[300] Such was his advice. And the king, thinking that the proposal was good, ignoring the law against adultery, and annulling those which prohibited seduction and fornication as though they had never been enacted at all, permitted the women, without restriction, to have intercourse with whom they would. Having thus received immunity,
[301] so greatly did they mislead the minds of most of the young men, and pervert them by their arts to impiety, that they soon made a conquest of them. And this continued until Phinehas, the son of the high priest, greatly angered at what he saw, and horrified at the thought that his people had at the same moment surrendered their bodies to pleasure and their souls to lawlessness and unholiness, shewed the young, gallant spirit which befitted a man of true excellence.

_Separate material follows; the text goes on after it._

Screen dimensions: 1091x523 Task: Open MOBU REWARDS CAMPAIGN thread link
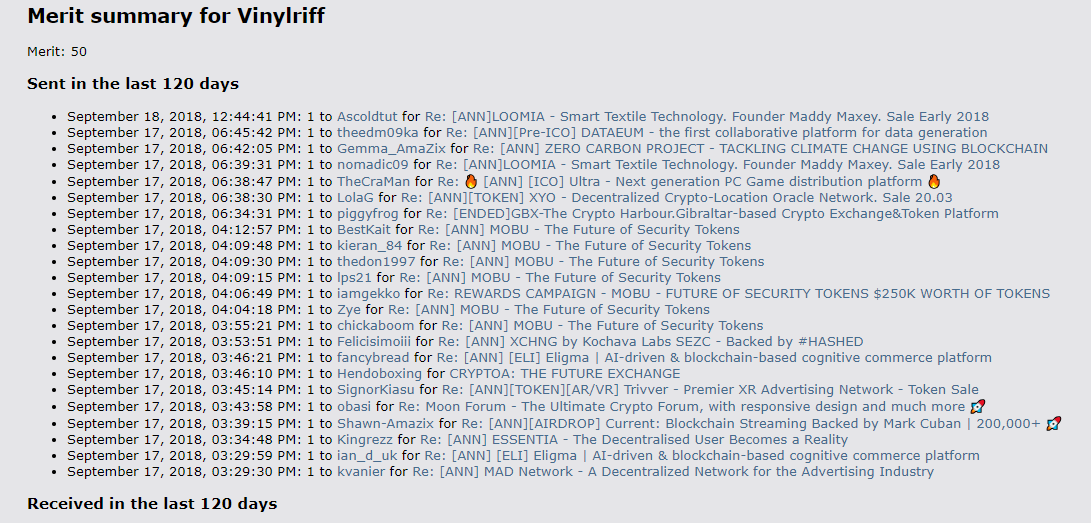click(739, 293)
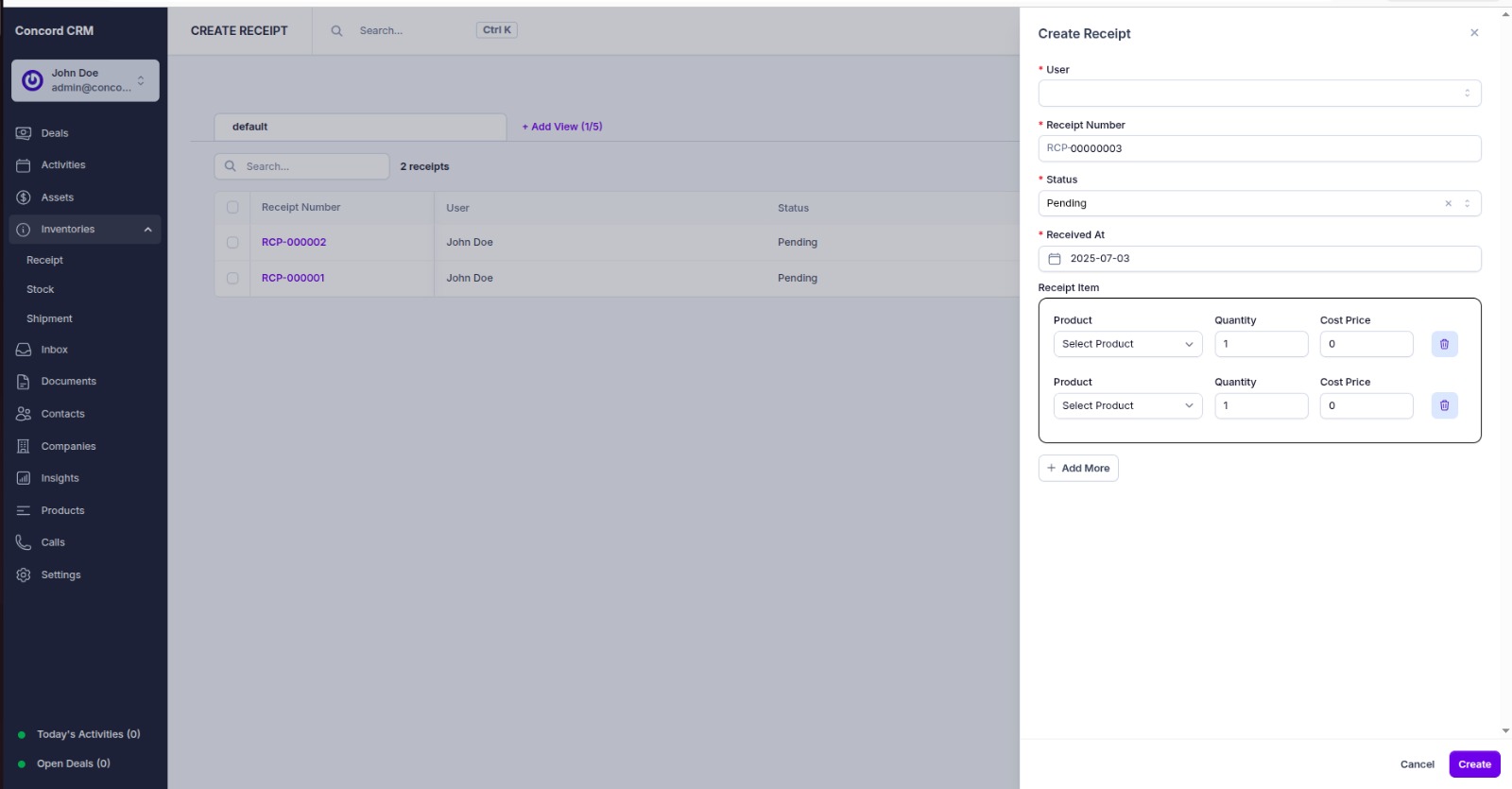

[302] For, seeing one of his race offering sacrifice and visiting a harlot, not with his head bowed down towards the ground, nor trying in the usual way to make a stealthy entrance unobserved by the public, but flaunting his licentiousness boldly and shamelessly, and pluming himself as though his conduct called for honour instead of scorn, he was filled with bitterness and righteous anger, and attacking the pair whilst they still lay together he slew both the lover and his concubine, ripping up also her parts of generation because they had served to receive the illicit seed.

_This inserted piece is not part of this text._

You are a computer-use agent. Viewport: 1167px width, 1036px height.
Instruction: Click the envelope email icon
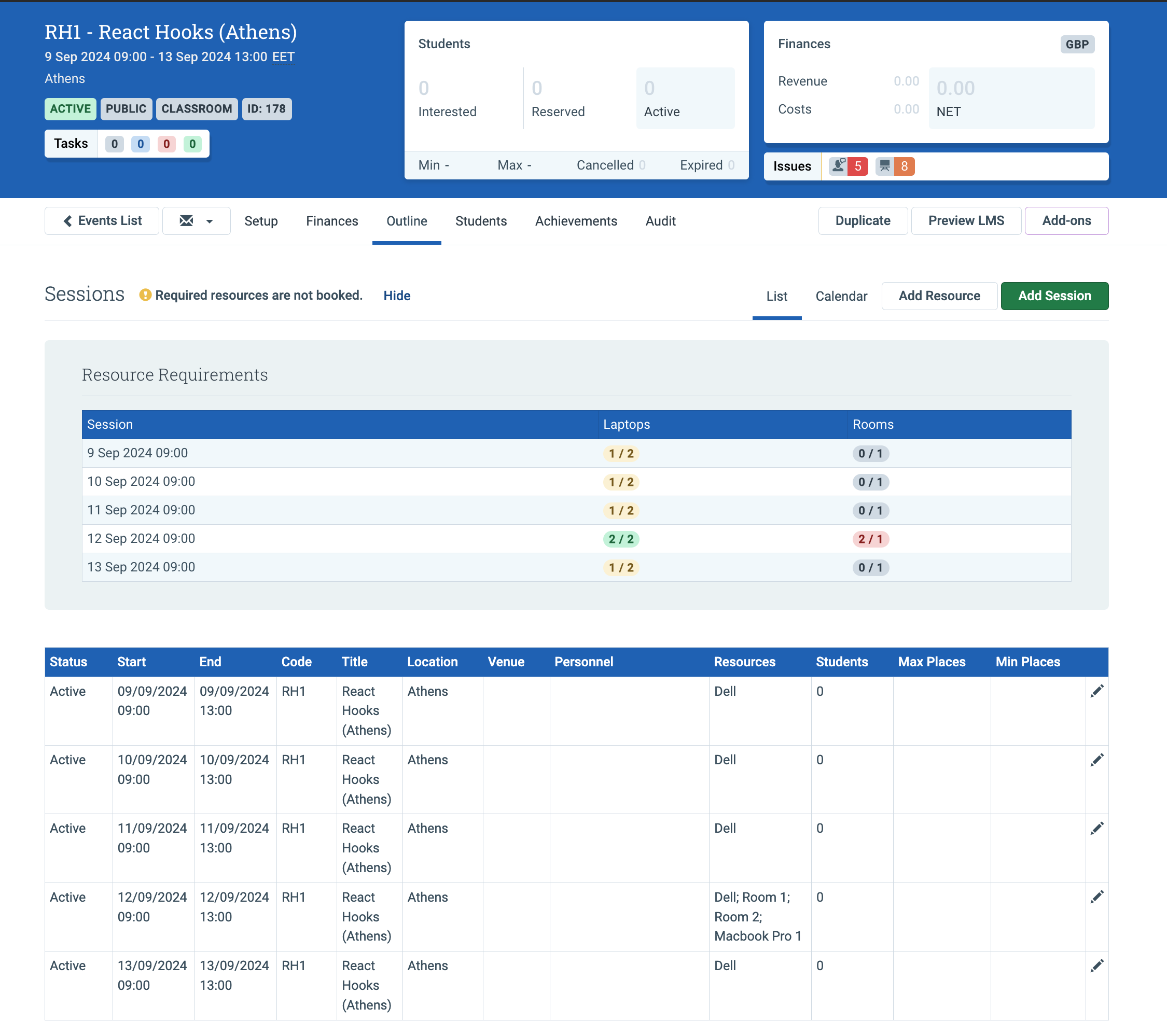(x=186, y=221)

[303] This example being observed by some of those who were zealous for continence and godliness they copied it at the command of Moses, and massacred all their friends and kinsfolk who had taken part in the rites of these idols made by men’s hands. And thus they purged the defilement of the nation, by relentlessly punishing the actual sinners, while they spared the rest who gave clear proof of their piety. To none of their convicted blood-relations did they shew pity, or mercifully condone their crimes, but held that their slayers were free from guilt. And, therefore, they kept in their own hand the act of vengeance, which in the truest sense was laudable to its executors. Twenty-four thousand,
[304] we are told, perished in one day. And with them perished, at the same moment, the common pollution which was defiling the whole host. When the purging was completed, Moses sought how to give to the high priest’s son, who had been the first to rush to the defence, such reward as he deserved for his heroism. But he was forestalled by God, Whose voice granted to Phinehas the highest of blessings, peace—a gift which no human being can bestow—and, besides peace, full possession of the priesthood, a heritage to himself and his family which none should take from them.